→ **Jobs**
1. List every distinct username that posts in the game thread below.
2. Reproduce word for word the passage of the game thread starting with "Just gettin in" and going on through "watching the stats.".

→ **Document section**

# Philadelphia @ Toronto



## Sliccat (Oct 16, 2004)

> Allen Iverson and the Philadelphia 76ers saw their surprising undefeated start come to an end.
> 
> They'll try to rebound from their first loss of the season Wednesday when they visit the Toronto Raptors.
> 
> ...


http://www.nba.com/games/20061108/PHITOR/preview.html


----------



## Coatesvillain (Jul 17, 2002)

See if I can give some updates. I'm writing a paper too, but we'll see if I can handle it.


----------



## Your Answer (Jul 13, 2005)

Just gettin in here, I should be able to do updates for the 2nd half anyone wanna update me on what happened in the 1st half

I see were down 5, not to worried about that jus wanna know how we have looked so far Im guessing a lil slow Offensively due to score?


----------



## Sliccat (Oct 16, 2004)

Nah, stuck watching the stats.


----------



## Sliccat (Oct 16, 2004)

For you Philly residents, what radio stations to these games come on?


----------



## Coatesvillain (Jul 17, 2002)

It comes on 610 WIP, but the internet feed is blocked.

I didn't really get to pay much attention earlier but the problem I saw was that they were settling for way too many outside shots. Also they were a little lazy getting out to defend on the perimeter. They're up 60-58 right now.

Dalembert just got a monstrous block on Kris Humpries, which lead to a semi-fast break miss by Korver.

The paint is open to attack, the Sixers just need to take advantage.

Iverson just nails a corner jumper from about 16 feet. 62-58 Sixers.


----------



## Your Answer (Jul 13, 2005)

Sammy has been HUGE in this 3rd Qtr, had a block or 2, coming up with Offensive boards and scoring on the fast break, it just really looks like hes doing it all.



Sammy just got his 5 block of the game as I type.



O yah that guy ummm whats his name, Allen Iverson, yah thats it hes feeling it too!

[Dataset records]
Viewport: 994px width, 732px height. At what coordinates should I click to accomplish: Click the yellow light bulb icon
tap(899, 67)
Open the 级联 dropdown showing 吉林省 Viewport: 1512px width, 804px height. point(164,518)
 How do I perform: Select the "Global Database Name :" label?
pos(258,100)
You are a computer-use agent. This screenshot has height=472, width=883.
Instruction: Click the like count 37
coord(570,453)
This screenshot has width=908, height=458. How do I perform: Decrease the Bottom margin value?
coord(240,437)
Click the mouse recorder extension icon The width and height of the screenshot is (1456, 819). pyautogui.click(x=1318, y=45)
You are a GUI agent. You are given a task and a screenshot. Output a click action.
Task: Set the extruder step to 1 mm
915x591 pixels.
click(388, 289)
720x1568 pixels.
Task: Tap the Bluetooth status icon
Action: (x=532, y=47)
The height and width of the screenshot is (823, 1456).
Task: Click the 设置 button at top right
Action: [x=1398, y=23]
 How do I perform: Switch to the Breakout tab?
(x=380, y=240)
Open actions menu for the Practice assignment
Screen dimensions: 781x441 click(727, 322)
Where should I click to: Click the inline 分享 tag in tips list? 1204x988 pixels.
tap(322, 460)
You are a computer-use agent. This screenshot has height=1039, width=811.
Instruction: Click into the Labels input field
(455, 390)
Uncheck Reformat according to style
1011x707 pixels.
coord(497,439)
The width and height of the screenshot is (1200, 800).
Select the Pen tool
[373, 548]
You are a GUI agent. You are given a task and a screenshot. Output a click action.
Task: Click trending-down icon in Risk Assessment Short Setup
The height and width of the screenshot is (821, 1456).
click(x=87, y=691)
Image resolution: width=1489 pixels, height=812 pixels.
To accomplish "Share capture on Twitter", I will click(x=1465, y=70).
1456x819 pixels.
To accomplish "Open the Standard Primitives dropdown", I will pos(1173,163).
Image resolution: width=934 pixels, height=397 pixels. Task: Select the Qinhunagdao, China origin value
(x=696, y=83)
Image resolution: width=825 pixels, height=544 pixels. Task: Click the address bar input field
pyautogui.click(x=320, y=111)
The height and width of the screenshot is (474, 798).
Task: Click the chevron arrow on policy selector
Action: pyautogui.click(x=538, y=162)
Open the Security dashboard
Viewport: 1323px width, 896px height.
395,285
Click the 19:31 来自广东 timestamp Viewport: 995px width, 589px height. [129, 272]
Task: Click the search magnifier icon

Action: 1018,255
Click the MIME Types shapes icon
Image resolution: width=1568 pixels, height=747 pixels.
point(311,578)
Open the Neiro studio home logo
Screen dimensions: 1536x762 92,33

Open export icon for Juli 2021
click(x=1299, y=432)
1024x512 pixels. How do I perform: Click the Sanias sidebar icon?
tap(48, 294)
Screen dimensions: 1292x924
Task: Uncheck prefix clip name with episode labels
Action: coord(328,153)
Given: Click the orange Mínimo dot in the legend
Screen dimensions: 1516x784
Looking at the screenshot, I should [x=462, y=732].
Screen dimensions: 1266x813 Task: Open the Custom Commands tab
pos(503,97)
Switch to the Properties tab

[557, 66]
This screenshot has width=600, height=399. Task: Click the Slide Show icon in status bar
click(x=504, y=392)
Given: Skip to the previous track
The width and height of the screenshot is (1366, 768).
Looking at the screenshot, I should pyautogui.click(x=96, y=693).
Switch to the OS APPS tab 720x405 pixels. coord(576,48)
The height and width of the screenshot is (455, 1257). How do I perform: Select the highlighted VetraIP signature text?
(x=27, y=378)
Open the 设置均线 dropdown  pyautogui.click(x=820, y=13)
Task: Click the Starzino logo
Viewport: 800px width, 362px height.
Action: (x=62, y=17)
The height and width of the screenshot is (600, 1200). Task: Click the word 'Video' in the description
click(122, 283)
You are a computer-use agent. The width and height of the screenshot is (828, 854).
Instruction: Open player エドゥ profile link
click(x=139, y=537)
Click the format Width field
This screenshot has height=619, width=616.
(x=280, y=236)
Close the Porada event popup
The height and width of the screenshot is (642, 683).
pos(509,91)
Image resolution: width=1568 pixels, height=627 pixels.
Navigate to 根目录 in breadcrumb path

→ **Solutions by task**
1. Sliccat, Coatesvillain, Your Answer

2.
Just gettin in here, I should be able to do updates for the 2nd half anyone wanna update me on what happened in the 1st half

I see were down 5, not to worried about that jus wanna know how we have looked so far Im guessing a lil slow Offensively due to score?


----------



## Sliccat (Oct 16, 2004)

Nah, stuck watching the stats.